I first heard that about Bono when I was pretty anti-God. I started to read about it a little. I couldn’t understand how I’d missed the theme in U2’s lyrics. More than that, I couldn’t understand how this guy, whose language was as bad (ok, maybe not quite) as mine, and who had a hugely successful, mainstream, rock’n’roll career, could possibly conform to my image of “nice, good, christian”. I thought it was interesting that he didn’t have the hugely annoying smugness I so often identified in christians. There was an authenticity about him. It was a massive challenge.

More than that, it had motivated him to do things.

To me, Jesus was a fairy story. He was a man with beard, long flowing hair, white robe, standing in the sun with a lamb clutched under his arm. Yet here was one of the worlds biggest rock stars, ill shaven, intermittently ill-behaved and with nothing to prove to anyone taking on the world’s superpowers to campaign for the eradication of third world debt.

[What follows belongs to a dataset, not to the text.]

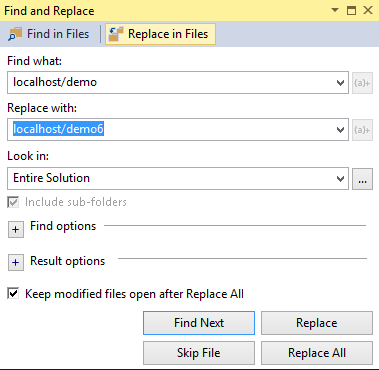Expand the Result options section
Viewport: 379px width, 370px height.
coord(16,263)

And he did it all with reference to  a God who was in amongst, and who loved the dirty and the broken. Who wanted justice and transformation for them. How could my preconceptions of God and my judgment of christians stand up to a God described like this:

God is in the slums, in the cardboard boxes where the poor play house… God is in the silence of a mother who has infected her child with a virus that will end both their lives… God is in the cries heard under the rubble of war… God is in the debris of wasted opportunity and lives, and God is with us if we are with them. “If you remove the yolk from your midst, the pointing of the finger and speaking wickedness, and if you give yourself to the hungry and satisfy the desire of the afflicted, then your light will rise in darkness and your gloom with become like midday and the Lord will continually guide you and satisfy your desire in scorched places”. – Bono, Annual Prayer Breakfast in Washington DC, Feb 2006

Last Sunday, Bono wrote a piece in the New York Times. You can read it  here. The jury seems to be out on whether he’s any good as a columnist, but I liked it. I think it’s good that we have someone who can capture the public’s attention and who’s outside the traditional religious mould commenting on things. It’s a shame he was writing in the US rather than the UK. There’s so little coverage in the mainstream press of the radical, positive teaching the bible has for us. Bono, or any other modern, radically minded christian writer, would be a happy addition to the Sunday papers.